Google says it will block news in Canada


Google follows Meta in pushing back against Canada’s controversial new bill that would make technology companies pay publishers for content.

Google has announced that it will remove links to Canadian news from its search results and other platforms in response to the Online News Act passed by the country’s parliament last week.

The new bill, which should take effect in six months, will require internet giants like Google and Meta to negotiate deals with local news organizations and pay for the content they produce.

Meta has also said that it would end news availability for Canadian users on Facebook and Instagram prior to the bill taking effect. Both companies held talks with the Canadian government over legislation, but the bill remained “unworkable,” Google said.

“We have been saying for over a year that this is the wrong approach to supporting journalism in Canada and may result in significant changes to our products,” Kent Walker, Google’s president of global affairs, said in a blog post.

The so-called “link tax” creates “uncertainty for our products and exposes us to uncapped financial liability simply for facilitating Canadians’ access to news from Canadian publishers,” he said.

“Bullying” tactics

Canadian Heritage Minister Pablo Rodriquez, the author of the bill, said the government would not back down from legislation. He called Google and Meta “deeply irresponsible” and “out of touch.”

“Big tech would rather spend money changing their platforms to block news from Canadians instead of paying a small share of the billions they make in advertising dollars,” he said in a statement, adding that “Canadians won’t be bullied.”

A similar law was passed in Australia in 2021, which led to threats from Google and Facebook to curtail their services. Both companies eventually struck deals with Australian media companies after the legislation was amended.

Canadian Prime Minister Justin Trudeau said he was confident the companies would come around on the Canadian legislation too, but Google argued that the country’s law is broader and can apply to outlets that do not produce news.

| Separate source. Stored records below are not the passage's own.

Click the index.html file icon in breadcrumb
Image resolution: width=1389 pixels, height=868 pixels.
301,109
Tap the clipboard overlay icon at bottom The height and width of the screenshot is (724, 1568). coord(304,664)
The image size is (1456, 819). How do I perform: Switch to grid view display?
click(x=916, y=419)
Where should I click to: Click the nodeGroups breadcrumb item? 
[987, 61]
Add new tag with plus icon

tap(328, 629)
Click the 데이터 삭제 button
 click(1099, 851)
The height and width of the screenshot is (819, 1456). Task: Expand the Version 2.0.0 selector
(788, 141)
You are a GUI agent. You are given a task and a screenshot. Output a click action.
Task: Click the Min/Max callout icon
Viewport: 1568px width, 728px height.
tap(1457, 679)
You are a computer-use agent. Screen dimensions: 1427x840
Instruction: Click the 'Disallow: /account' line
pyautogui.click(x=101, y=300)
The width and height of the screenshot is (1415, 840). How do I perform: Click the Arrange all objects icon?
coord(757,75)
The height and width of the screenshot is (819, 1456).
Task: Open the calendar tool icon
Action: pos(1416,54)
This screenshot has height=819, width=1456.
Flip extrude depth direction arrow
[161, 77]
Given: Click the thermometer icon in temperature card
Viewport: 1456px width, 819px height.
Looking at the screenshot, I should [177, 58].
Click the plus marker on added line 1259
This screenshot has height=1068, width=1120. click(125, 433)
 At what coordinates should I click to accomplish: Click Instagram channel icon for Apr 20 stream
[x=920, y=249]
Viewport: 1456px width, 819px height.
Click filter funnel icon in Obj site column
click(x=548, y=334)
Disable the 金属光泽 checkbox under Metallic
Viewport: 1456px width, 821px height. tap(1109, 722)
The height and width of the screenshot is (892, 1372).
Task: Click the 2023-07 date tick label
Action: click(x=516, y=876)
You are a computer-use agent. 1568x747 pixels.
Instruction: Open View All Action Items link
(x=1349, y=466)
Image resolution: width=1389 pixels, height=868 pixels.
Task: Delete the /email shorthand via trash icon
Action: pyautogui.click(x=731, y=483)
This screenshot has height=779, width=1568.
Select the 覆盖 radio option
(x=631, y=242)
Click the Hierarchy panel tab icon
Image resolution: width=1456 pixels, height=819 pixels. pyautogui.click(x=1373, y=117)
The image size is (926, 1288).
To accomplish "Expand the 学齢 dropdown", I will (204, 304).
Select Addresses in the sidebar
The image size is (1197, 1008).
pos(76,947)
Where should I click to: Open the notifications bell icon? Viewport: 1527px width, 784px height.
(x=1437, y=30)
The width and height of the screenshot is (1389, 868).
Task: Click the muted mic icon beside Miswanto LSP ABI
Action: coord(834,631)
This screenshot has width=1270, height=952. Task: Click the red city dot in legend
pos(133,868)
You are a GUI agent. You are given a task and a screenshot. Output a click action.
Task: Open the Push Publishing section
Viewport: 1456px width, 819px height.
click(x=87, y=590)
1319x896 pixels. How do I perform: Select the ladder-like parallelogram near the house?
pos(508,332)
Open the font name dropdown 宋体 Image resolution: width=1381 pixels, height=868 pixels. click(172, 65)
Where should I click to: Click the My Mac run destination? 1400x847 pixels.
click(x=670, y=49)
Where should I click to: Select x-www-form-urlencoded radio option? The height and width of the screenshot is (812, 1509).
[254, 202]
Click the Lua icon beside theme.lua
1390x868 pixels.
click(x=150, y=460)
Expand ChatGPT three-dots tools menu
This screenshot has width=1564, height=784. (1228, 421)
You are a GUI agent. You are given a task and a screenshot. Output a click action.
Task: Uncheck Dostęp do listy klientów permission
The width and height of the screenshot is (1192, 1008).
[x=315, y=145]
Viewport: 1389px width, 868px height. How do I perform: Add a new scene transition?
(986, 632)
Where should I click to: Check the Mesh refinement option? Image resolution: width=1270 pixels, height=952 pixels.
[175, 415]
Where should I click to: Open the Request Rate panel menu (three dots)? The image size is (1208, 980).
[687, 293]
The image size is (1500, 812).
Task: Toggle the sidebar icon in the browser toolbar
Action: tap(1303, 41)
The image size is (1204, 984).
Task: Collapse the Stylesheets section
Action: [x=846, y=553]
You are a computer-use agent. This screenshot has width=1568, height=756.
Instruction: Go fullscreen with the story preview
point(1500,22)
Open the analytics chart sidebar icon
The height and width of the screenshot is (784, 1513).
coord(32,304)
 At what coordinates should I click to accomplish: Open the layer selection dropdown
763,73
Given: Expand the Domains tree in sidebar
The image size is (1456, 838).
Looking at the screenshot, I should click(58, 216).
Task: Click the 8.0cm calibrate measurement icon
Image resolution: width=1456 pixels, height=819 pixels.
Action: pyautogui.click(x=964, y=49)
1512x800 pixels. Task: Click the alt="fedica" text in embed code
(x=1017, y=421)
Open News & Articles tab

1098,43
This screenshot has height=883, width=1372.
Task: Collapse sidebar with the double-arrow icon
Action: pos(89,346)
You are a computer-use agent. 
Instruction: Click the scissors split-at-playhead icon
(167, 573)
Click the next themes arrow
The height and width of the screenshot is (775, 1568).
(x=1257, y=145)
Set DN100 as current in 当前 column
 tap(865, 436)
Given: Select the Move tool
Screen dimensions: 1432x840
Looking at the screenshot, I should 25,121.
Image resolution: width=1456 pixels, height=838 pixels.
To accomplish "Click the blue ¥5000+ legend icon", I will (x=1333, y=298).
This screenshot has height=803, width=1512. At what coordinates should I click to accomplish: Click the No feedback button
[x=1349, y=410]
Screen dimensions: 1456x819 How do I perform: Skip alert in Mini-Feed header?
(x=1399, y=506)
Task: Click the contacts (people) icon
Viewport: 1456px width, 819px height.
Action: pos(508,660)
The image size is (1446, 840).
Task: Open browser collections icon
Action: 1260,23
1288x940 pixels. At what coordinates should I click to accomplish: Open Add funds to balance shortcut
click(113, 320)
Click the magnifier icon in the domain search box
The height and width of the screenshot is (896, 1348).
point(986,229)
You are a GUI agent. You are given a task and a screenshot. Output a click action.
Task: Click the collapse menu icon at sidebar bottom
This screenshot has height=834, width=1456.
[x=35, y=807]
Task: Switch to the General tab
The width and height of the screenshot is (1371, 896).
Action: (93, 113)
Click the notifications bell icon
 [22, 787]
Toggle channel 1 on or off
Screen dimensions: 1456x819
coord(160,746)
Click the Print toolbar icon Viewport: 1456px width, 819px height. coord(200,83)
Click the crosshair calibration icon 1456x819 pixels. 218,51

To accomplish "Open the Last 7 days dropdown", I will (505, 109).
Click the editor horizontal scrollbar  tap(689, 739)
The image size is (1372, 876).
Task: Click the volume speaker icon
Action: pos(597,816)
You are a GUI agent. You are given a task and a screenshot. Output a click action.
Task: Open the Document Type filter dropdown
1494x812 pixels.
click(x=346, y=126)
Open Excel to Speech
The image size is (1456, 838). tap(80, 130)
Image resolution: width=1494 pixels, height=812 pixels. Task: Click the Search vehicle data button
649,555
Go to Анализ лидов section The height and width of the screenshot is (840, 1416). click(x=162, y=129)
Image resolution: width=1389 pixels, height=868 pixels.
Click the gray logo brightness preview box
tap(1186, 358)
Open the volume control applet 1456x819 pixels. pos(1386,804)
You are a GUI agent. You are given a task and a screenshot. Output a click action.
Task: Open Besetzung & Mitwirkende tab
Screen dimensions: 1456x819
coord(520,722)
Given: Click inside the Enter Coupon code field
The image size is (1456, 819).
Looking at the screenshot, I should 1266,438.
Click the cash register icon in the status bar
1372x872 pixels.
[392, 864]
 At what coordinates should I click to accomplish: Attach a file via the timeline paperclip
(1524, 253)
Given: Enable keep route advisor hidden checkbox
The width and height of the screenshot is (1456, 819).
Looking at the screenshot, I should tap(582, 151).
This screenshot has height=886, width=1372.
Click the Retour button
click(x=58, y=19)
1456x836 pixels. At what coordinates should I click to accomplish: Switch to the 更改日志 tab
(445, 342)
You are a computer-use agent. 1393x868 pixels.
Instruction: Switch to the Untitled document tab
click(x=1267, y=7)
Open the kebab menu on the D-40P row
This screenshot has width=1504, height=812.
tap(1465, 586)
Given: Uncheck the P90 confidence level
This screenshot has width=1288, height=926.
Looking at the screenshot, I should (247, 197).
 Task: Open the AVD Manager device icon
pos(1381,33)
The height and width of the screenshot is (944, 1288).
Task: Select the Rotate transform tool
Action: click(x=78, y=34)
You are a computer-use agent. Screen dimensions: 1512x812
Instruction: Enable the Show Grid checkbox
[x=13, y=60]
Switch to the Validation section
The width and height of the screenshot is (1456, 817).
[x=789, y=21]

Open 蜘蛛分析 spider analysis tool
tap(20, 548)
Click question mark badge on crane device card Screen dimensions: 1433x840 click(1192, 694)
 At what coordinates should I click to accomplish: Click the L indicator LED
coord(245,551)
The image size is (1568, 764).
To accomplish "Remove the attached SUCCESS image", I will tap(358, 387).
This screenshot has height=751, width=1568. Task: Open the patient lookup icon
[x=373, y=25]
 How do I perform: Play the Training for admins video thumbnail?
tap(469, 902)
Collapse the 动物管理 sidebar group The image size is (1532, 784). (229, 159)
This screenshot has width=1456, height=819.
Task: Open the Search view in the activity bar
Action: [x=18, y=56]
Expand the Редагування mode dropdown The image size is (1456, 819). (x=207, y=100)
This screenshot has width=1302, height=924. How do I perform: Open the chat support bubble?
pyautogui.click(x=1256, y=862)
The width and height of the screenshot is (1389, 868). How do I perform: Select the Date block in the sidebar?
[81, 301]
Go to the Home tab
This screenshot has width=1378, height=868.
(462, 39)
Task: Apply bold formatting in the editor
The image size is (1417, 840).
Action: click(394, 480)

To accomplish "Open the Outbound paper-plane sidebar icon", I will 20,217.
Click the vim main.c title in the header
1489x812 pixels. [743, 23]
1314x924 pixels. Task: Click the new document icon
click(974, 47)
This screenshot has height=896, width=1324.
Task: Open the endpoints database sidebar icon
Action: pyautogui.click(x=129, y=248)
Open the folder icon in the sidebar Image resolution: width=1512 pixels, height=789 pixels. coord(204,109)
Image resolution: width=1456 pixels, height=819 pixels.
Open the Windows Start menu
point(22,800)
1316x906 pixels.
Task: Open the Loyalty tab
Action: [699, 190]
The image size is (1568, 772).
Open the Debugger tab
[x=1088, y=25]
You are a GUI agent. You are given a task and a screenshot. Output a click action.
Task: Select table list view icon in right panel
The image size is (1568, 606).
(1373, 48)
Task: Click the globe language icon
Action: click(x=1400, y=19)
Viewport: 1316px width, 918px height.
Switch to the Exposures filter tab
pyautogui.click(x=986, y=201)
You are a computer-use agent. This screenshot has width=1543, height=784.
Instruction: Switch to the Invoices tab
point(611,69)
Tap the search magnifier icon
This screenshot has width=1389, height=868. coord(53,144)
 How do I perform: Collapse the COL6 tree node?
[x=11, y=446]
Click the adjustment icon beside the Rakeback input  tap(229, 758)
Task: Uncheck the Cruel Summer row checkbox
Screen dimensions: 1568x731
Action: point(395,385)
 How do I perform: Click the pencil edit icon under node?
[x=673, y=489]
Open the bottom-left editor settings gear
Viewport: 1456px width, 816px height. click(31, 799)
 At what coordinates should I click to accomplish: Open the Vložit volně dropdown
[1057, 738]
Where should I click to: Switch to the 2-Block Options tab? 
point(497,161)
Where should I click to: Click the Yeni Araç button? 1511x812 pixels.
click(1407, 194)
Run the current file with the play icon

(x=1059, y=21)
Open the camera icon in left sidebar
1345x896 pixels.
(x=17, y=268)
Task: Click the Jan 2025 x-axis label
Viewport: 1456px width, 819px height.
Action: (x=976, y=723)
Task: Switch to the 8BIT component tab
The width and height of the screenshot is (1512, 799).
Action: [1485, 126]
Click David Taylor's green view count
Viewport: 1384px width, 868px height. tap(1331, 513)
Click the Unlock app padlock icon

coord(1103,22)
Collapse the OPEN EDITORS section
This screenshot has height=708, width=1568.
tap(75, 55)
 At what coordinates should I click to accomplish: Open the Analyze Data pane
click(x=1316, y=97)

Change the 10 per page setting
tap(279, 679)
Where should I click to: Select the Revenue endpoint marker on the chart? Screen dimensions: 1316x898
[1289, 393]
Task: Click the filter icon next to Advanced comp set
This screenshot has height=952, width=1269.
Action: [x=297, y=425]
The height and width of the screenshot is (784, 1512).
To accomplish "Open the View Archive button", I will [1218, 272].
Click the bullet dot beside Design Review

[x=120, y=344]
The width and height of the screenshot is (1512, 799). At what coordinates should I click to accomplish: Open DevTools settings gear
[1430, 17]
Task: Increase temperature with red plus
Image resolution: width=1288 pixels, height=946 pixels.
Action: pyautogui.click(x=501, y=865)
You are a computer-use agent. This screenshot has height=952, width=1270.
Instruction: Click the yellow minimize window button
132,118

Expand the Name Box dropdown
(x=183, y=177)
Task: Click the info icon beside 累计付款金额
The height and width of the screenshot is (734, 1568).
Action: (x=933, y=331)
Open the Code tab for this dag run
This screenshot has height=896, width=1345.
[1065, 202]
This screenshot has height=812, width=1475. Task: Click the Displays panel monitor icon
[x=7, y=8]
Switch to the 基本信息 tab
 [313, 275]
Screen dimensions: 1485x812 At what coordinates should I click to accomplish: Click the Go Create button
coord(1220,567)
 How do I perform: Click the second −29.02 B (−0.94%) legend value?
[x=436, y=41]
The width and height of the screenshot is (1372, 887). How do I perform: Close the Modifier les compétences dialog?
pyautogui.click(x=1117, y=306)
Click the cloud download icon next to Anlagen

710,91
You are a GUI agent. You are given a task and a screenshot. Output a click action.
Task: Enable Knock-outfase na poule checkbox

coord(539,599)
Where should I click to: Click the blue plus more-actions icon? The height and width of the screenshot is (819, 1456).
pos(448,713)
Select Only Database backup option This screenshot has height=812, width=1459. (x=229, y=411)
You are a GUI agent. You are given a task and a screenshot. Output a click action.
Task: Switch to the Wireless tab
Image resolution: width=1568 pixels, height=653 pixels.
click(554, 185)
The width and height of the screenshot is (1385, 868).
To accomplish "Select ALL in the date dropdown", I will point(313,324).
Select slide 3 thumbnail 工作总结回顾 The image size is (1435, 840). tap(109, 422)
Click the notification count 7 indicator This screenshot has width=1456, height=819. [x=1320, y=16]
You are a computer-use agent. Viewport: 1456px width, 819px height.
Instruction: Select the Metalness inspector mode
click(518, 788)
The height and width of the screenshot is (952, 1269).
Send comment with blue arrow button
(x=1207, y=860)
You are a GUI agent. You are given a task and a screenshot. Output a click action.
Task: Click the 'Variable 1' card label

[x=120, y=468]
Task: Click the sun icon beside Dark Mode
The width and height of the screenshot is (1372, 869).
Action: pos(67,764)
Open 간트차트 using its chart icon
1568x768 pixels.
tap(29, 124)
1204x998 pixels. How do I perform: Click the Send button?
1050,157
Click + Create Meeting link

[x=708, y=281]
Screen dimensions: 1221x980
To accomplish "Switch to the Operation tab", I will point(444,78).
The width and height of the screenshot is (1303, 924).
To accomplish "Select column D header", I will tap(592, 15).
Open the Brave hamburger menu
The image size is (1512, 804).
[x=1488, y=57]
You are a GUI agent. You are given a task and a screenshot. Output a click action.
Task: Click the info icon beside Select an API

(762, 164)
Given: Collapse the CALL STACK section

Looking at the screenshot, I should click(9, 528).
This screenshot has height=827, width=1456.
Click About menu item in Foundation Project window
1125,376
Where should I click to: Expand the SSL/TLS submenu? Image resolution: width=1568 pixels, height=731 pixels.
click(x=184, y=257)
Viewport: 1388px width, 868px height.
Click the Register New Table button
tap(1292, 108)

It said that displaying news content, not links, should be a basis for payment and that only businesses producing news according to journalistic standards be eligible for a scheme.

The bill seeks to “enhance fairness in the Canadian digital news marketplace and contribute to its sustainability.” It’s the result of calls from Canada’s media industry for stricter regulation of the two internet giants, which have a combined 80% share of all online ad revenue in Canada.

According to Canadian government data, Google and Facebook earn $9.7 billion a year from ad revenue.

It’s estimated that Canadian news businesses could receive about $249 million per year from deals struck under the new legislation, but could also suffer devastating consequences if Google and Meta block their content.